Искать себе работы ради заработка — в этом нынче сходны между собой почти все люди цивилизованных стран; всем им работа предстает как средство, а не сама цель; оттого они обнаруживают столь мало разборчивости в выборе работы, допустив, что она сулит им немалый барыш. Но есть и редкие люди, которые охотнее погибли бы, чем работали бы без удовольствия от работы, — те разборчивые, трудноудовлетворяемые люди, которых не заманишь хорошей прибылью, ежели сама работа не есть прибыль всех прибылей. К этой редкой породе людей принадлежат художники и созерцатели всякого рода, но также и те праздные гуляки, которые проводят жизнь в охоте, путешествиях или в любовных похождениях и авантюрах. Все они лишь в той мере ищут работы и нужды, в какой это сопряжено с удовольствием, будь это даже тяжелейший, суровейший труд. Иначе они остаются решительными лентяями, хотя бы лень эта и сулила им обнищание, бесчестье, опасность для здоровья и жизни. Скуки они страшатся не столь сильно, как работы без удовольствия: им даже потребна многая скука для лучшего выполнения их работы. Мыслителю и всем изобретательным умам скука предстает как то неприятное “безветрие” души, которое предшествует счастливому плаванию и веселым ветрам; он должен вынести ее, должен переждать в себе ее действие. — Это как раз и есть то, чего никак не могут требовать от себя более убогие натуры! Отгонять от себя скуку любым путем — пошло, столь же пошло, как работать без удовольствия. Азиатов, пожалуй, отличает от европейцев то, что они способны к более длительному, глубокому покою, чем последние; даже их наркотики действуют медленно и требуют терпения, в противоположность отвратительной внезапности европейского яда — алкоголя.
43
Что выдают законы.
Весьма ошибаются, когда изучают уголовные законы какого-нибудь народа так, как если бы они были выражением его характера; законы выдают не то, что есть народ, а то, что кажется ему чуждым, странным, чудовищным, чужеземным. Законы относятся к исключениям нравственной стороны нравов (Sittlichkeitbder Sitte), и суровейшие наказания касаются того, что сообразно нравам соседнего народа, Так, у вагабитов есть лишь два смертных греха: почитать иного Бога, чем Бога вагабитов, и — курить (это называется у них “постыдным видом пьянства”). “А как обстоит дело с убийством и прелюбодеянием?” — удивленно спросил англичанин, узнав об этом. “Эй! Бог милосерд и сострадателен!” — ответил старый вождь. — Так, и у древних римлян существовало представление, что женщина может лишь двояким образом смертельно согрешить: однажды через прелюбодеяние, затем — через винопитие. Старый Катон полагал, что поцелуи между родственниками лишь потому вошли в обычай, чтобы держать женщин в этом пункте под контролем; поцелуй дал бы понять: дотрагивалась ли она до вина? На деле женщин, уличенных в опьянении, наказывали смертью, и, разумеется, не потому лишь, что женщины под воздействием вина иной раз отучаются вообще отказывать; римляне боялись прежде всего оргиастического и дионисического существа, время от времени наведывающегося к женщинам европейского Юга в ту пору, когда вино было еще в Европе в новинку, видя в этом чудовищное преклонение перед иноземщиной, подрывающее основу римского мировосприятия; это было для них равносильно измене Риму, чужеземной аннексии.

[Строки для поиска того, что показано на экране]
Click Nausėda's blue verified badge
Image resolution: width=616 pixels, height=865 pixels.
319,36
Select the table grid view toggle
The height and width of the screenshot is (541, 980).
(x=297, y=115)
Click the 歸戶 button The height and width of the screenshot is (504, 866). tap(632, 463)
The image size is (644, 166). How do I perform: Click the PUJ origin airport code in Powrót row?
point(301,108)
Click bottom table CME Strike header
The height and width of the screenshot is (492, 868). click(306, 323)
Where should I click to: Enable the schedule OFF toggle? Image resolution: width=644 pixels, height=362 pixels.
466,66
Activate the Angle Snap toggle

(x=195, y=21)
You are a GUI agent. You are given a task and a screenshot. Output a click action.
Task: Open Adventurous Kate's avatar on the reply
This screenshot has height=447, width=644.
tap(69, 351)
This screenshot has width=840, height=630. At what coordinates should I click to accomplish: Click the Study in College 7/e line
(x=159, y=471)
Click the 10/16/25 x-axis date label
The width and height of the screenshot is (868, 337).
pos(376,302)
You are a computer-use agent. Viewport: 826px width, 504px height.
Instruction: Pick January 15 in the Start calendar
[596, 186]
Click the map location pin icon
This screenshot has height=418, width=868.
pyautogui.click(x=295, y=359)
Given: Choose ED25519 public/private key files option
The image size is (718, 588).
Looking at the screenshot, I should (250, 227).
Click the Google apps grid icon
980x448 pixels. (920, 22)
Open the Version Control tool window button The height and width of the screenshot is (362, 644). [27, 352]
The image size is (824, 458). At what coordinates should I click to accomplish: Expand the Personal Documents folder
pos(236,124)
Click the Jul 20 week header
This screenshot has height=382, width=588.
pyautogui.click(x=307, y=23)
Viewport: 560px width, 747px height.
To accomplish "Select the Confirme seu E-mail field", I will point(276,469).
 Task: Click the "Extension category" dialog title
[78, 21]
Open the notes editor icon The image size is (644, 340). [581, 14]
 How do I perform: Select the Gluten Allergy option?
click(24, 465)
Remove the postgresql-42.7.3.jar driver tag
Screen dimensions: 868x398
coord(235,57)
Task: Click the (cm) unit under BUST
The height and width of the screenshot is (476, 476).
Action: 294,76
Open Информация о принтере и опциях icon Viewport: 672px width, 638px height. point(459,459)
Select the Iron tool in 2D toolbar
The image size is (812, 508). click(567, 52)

ЗАДАНИЕ 1 =>
Согласуется ли каждое из утверждений ниже с отрывком о работе и законах? Для каждого ответьте «да» или «нет» и дословно приведите решающие слова отрывка.
(а) У вагабитов курение считается смертным грехом.
(б) Художников можно привлечь к работе без удовольствия хорошей прибылью.
(в) У древних римлян женщин, уличенных в опьянении, наказывали смертью.
ЗАДАНИЕ 2 => Продолжите отрывок о работе и законах с того места, на котором он обрывается.

ВЕРНЫЙ ОТВЕТ 1 =>
(а) Да: «у вагабитов есть лишь два смертных греха: почитать иного Бога, чем Бога вагабитов, и — курить».
(б) Нет: «те разборчивые, трудноудовлетворяемые люди, которых не заманишь хорошей прибылью, ежели сама работа не есть прибыль всех прибылей. К этой редкой породе людей принадлежат художники».
(в) Да: «На деле женщин, уличенных в опьянении, наказывали смертью».

ВЕРНЫЙ ОТВЕТ 2 =>
44
Мотивы, взятые на веру.
Как бы ни было важно знать мотивы, по которым фактически действовало доныне человечество, для познающего, возможно, чем-то более существенным оказывается вера в те или иные мотивы, стало быть, то, что человечество само до сих пор подсовывало и воображало себе как действительный рычаг своих поступков. Внутреннее счастье и горе людей становились им уделом как раз сообразно их вере в те или иные мотивы, а вовсе не через то, что было на деле мотивом! Последнее представляет второстепенный интерес.
45
Эпикур.
Да, я горжусь тем, что иначе ощущаю характер Эпикура, чем, пожалуй, кто-либо, и при всем, что я о нем слышу и читаю, наслаждаюсь послеполуденным счастьем древности, — я виду его взор устремленным на широкое беловатое море, за прибрежные скалы, на которые садится солнце, в то время как большие и маленькие животные играют в его свете, надежно и спокойно, как этот свет и как тот самый взор. Такое счастье мог изобрести лишь долго страдавший человек, счастье взора, перед которым притихло море бытия и который не может уже насытиться его поверхностью и этой пестрой, нежной, трепетной морской шкурой: никогда до этого не было такого скромного наслаждения.
46
Наше удивление.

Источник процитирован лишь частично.